The two other responsibilities is to accept new worker processes (l. 9), as they can be added dynamically while the process is running), and to distribute work items that the process started with (l. 10).
In order to reduce network stress, information about processed work items is published not in every iteration but only after a configurable timer elapses.
The main loop is an custom implementation of the reactor pattern. It does not use the
zreactorclass, as it would poll at least one millisecond on each socket per task. As only receiving hashes is time-critical, we only allow polling on this socket for some time (l. 3). This also avoids busy-looping and reduces CPU stress.When all queues are empty, it might not be safe to terminate the process as some results might still be in transit. Thus, we have to wait until we can be sure that all items are processed and the information is received (ll. 16-19).
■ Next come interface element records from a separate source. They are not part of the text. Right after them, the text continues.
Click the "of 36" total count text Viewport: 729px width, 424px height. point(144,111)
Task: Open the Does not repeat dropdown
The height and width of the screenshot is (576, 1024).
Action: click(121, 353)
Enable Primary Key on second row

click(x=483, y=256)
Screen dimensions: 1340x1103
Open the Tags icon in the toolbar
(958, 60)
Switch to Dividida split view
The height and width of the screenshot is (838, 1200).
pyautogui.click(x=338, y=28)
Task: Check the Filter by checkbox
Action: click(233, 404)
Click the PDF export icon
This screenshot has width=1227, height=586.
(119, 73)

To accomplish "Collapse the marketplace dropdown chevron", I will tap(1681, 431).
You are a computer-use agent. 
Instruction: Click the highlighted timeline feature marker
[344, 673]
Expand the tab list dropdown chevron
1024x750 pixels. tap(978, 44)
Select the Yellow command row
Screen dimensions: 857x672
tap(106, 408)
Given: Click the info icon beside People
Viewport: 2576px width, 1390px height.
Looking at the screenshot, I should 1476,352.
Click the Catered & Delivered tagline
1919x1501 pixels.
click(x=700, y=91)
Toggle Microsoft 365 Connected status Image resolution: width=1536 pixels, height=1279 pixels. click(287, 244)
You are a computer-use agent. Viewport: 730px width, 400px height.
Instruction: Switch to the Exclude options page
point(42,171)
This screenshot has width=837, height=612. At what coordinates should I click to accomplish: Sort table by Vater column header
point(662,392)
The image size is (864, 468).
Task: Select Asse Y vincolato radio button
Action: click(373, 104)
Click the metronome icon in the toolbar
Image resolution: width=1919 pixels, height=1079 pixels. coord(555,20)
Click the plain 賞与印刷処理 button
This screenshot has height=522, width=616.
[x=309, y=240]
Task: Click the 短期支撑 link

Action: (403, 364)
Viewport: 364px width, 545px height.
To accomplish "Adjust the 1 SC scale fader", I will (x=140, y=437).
As the leader process does not maintain this state itself, the information has to be published to the procy process (l. 18). Only when it is deemed safe to terminate, the signal is given to the other processes (l. 20).
Now, we actually talk about the stuff that happens, why it is designed this way, why alternatives were discarded, what the benefits are, etc. We actually found something that might be interesting to talk about!
Summary
As always, this guide is not a set of "do this" guidelines. It should give you a rough idea of things that are bad, and how you can resolve them.
The first version I gave you was horrible and a pain to go through. The text did not add sensible information. With only a couple tactics (and, admittedly, some experience), we are able to turn 60 lines of raw C code into 20 lines of easily digestable pseudo-C. We could have gone even further and split the two things that are independent from each other (main loop, safe termination) into two sections. You should certainly consider to do so in similar situations.
The key points you should take away are:
- Focus on the important stuff.
- It is okay to modify the code for simplification.
- Shorten until only important things remain.
- Actually write about the important things and why they are important.